WHAT THE TASK REQUIRES: Write out again the stretch from the start of the records through the line containing "click(x=38, y=35)", replacing "logo" with "emblem" and keeping everything else the same. Leave the pictures out.

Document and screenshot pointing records
—————

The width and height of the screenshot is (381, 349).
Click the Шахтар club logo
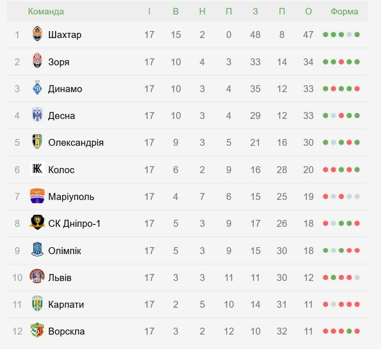click(x=38, y=35)
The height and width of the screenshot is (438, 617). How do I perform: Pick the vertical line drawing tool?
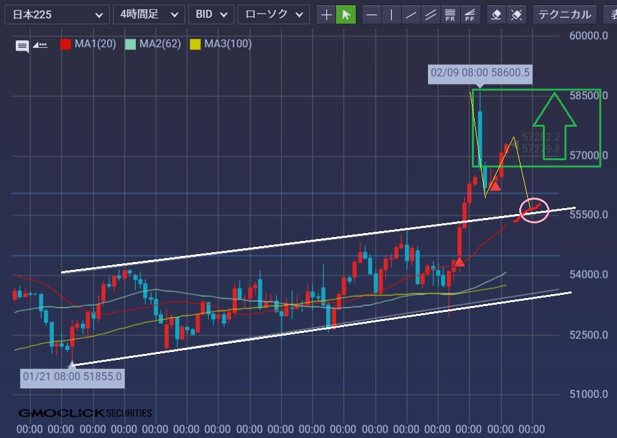click(391, 14)
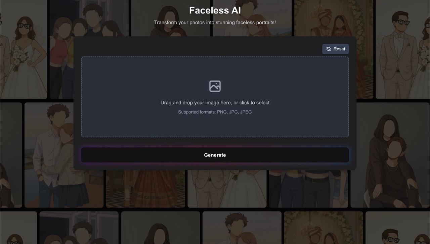
Task: Click the "Transform your photos" subtitle text
Action: tap(215, 22)
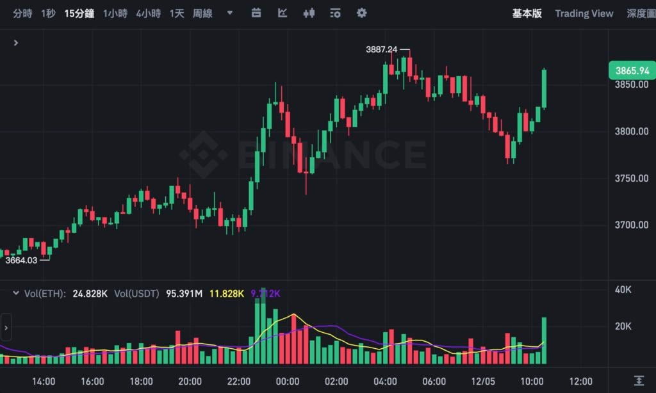Image resolution: width=656 pixels, height=393 pixels.
Task: Select the 周線 weekly interval
Action: pyautogui.click(x=202, y=13)
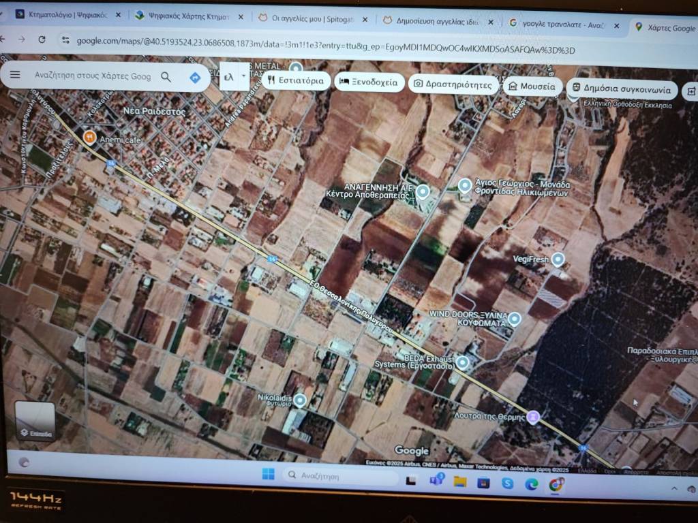Click the search magnifier icon in Maps
Viewport: 698px width, 523px height.
[x=166, y=77]
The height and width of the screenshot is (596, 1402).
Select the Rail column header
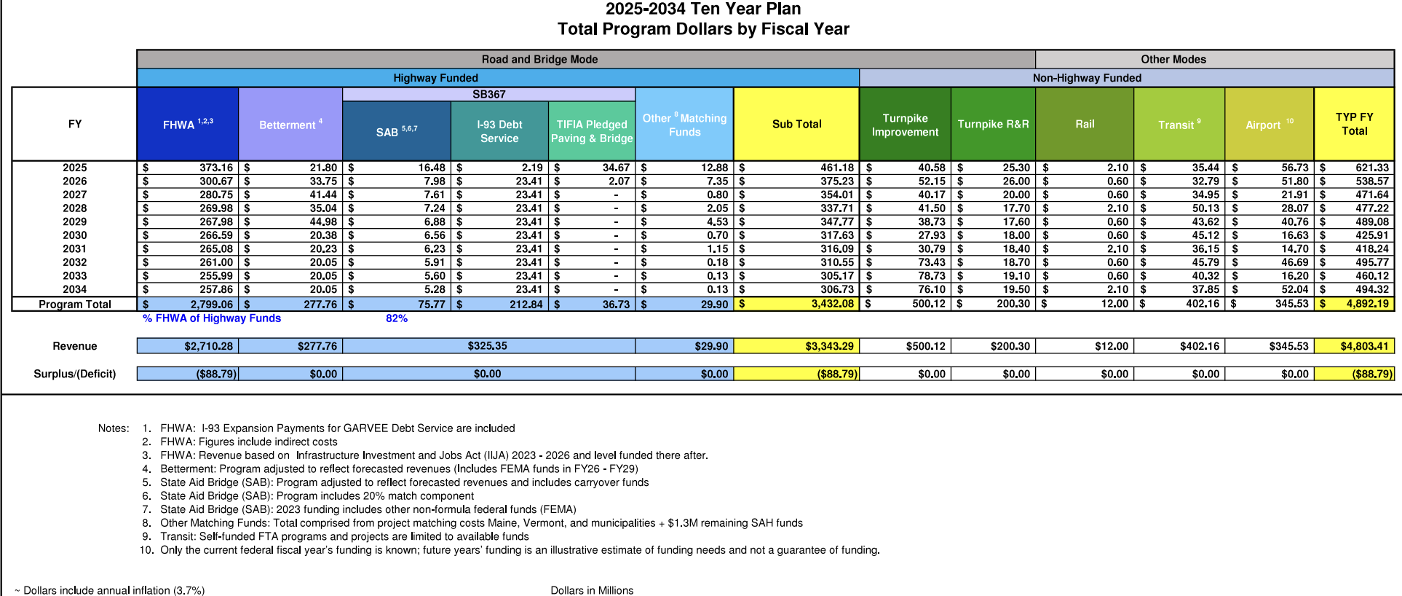click(1085, 124)
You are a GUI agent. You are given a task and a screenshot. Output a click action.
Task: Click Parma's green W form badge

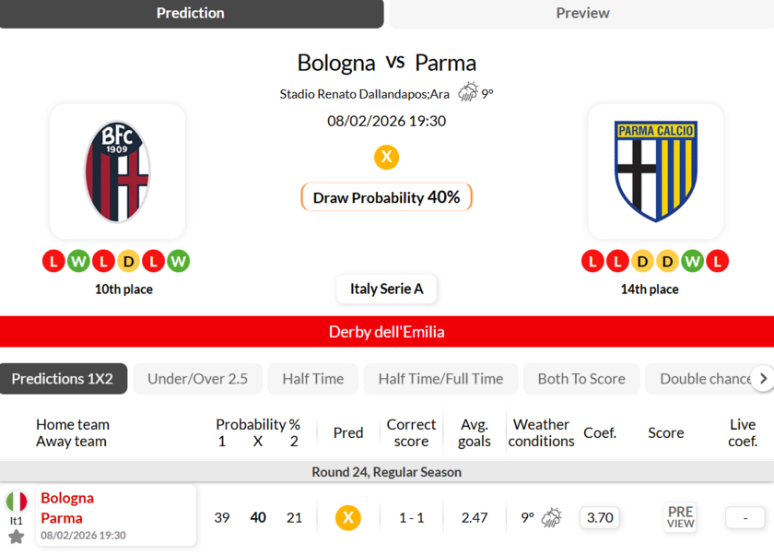[x=692, y=261]
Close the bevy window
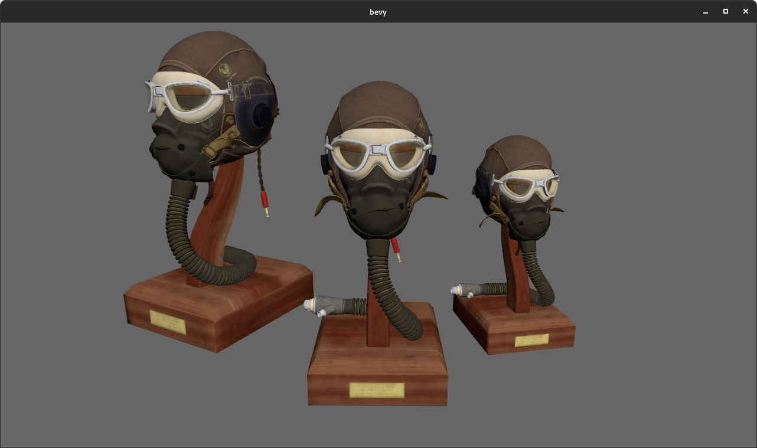Viewport: 757px width, 448px height. [746, 12]
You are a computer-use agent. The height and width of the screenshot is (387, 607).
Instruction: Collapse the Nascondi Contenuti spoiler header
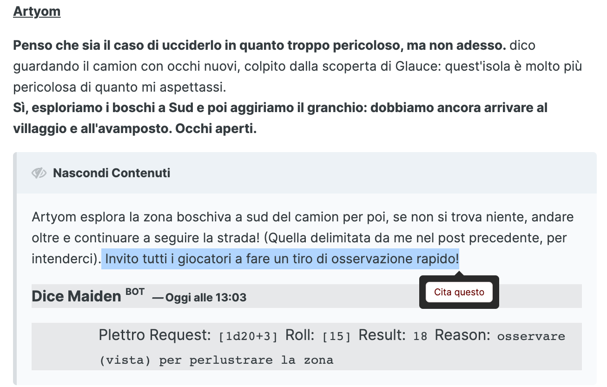pos(112,173)
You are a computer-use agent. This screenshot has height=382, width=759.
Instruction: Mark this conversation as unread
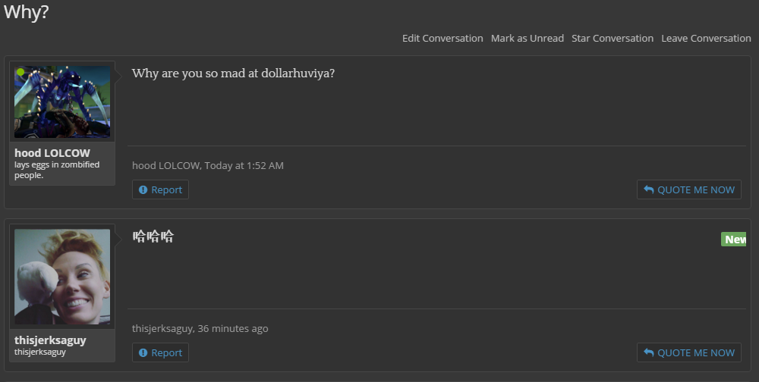tap(528, 38)
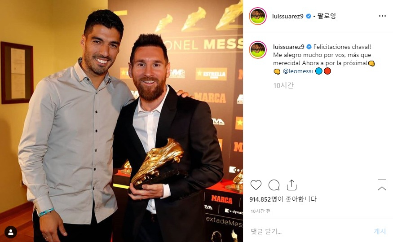Click the verified badge in the caption
393x242 pixels.
pos(309,47)
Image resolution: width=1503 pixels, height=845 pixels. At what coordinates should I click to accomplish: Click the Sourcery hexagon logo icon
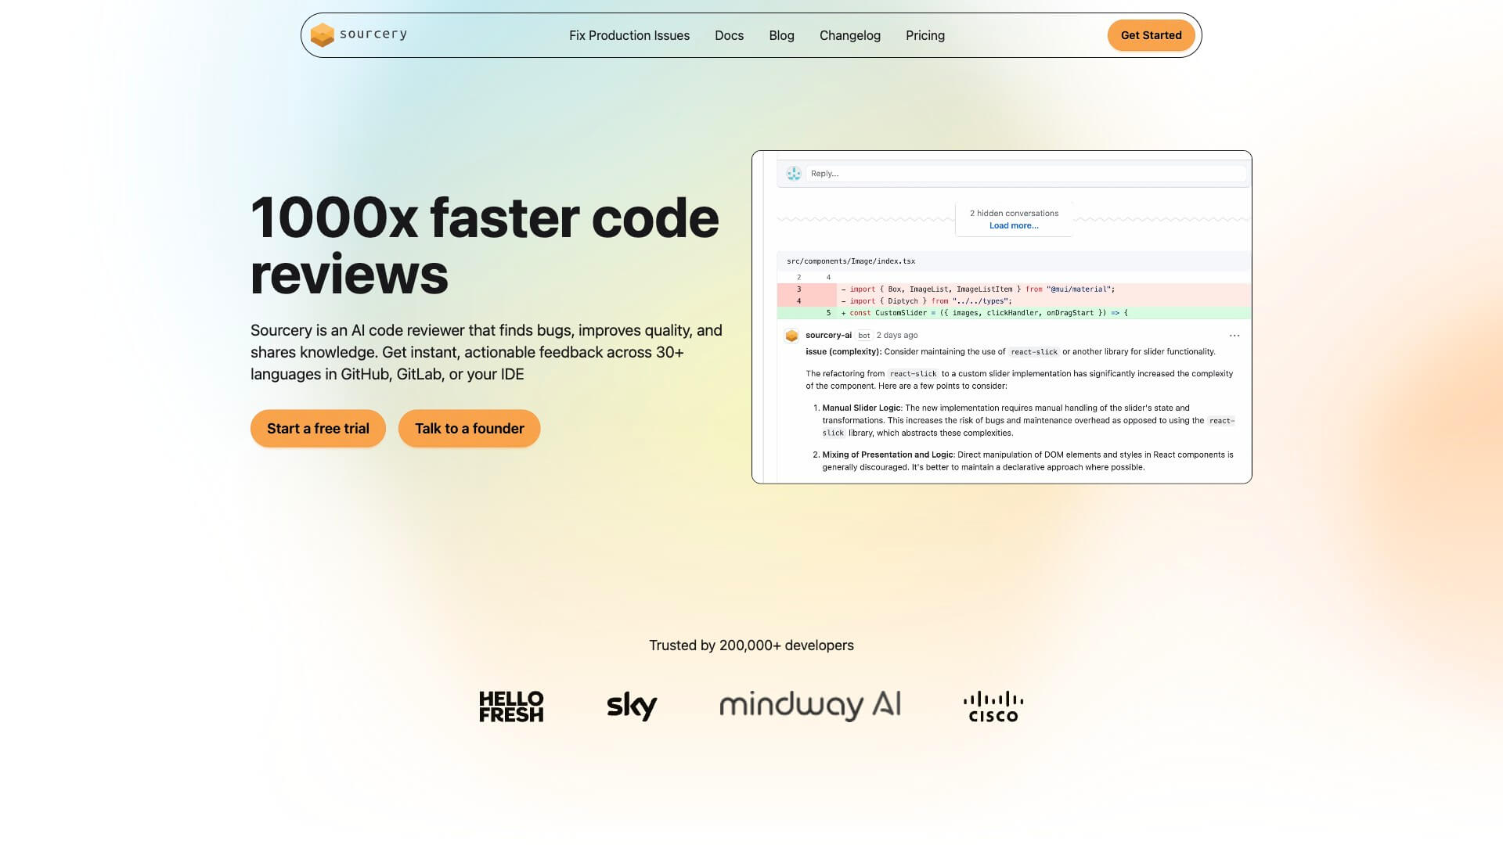(322, 35)
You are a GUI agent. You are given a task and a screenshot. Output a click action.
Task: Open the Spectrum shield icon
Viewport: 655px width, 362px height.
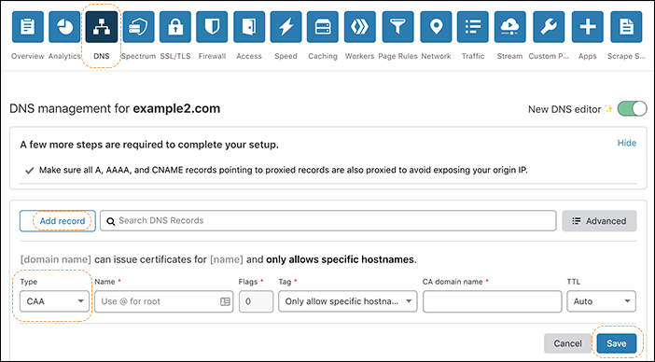(x=138, y=27)
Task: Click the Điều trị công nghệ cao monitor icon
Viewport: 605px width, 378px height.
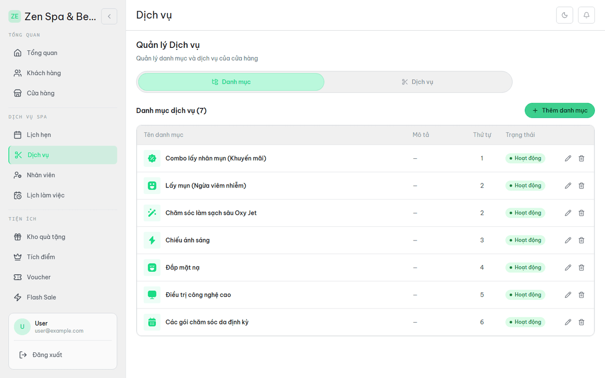Action: [x=152, y=295]
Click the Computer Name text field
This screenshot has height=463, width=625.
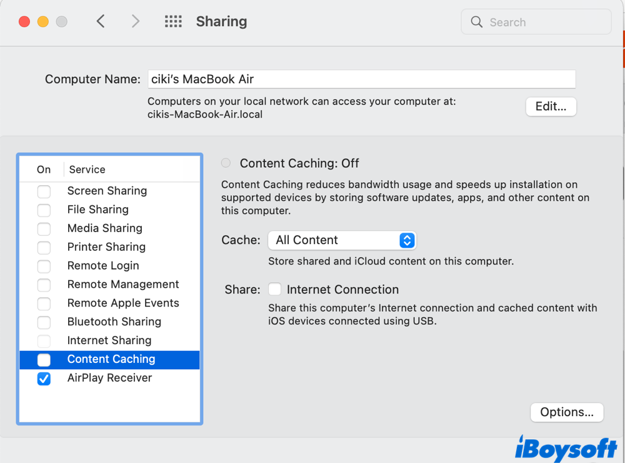click(361, 79)

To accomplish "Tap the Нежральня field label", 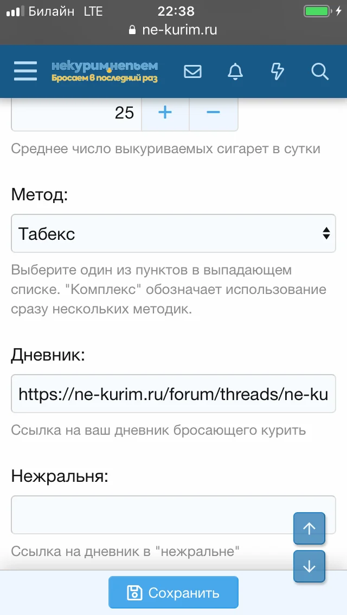I will pos(60,476).
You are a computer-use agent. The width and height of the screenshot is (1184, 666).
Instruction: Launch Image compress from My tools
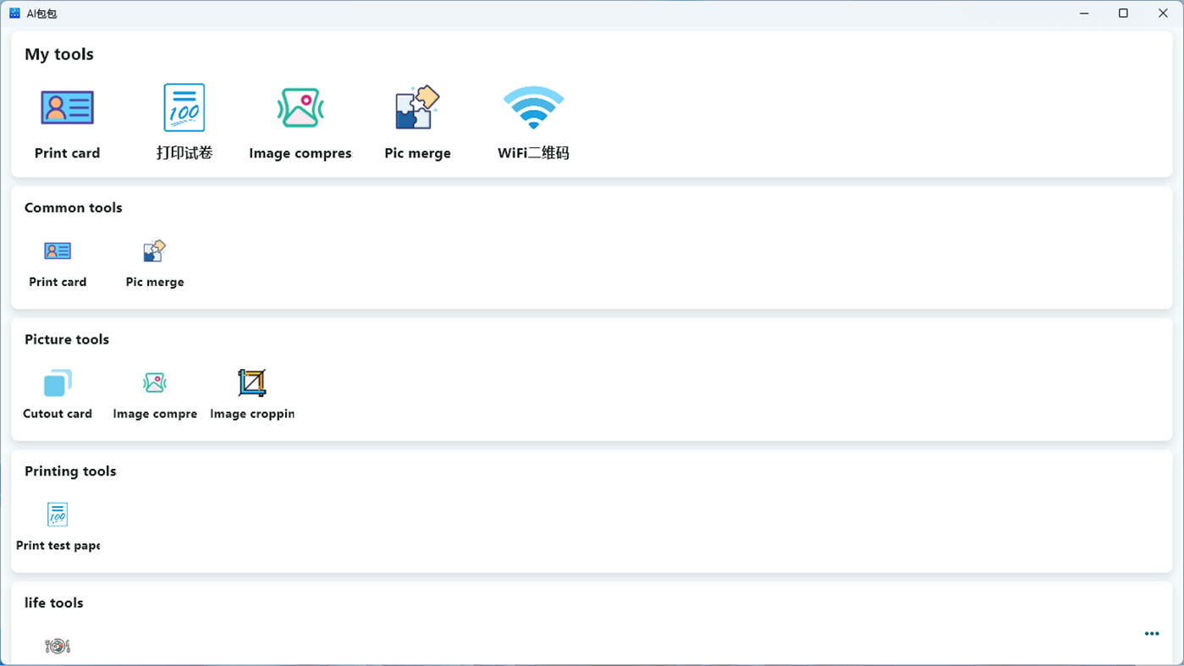300,107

—————

ANSWER:
The width and height of the screenshot is (381, 349).
Click the Шахтар club emblem
click(x=38, y=35)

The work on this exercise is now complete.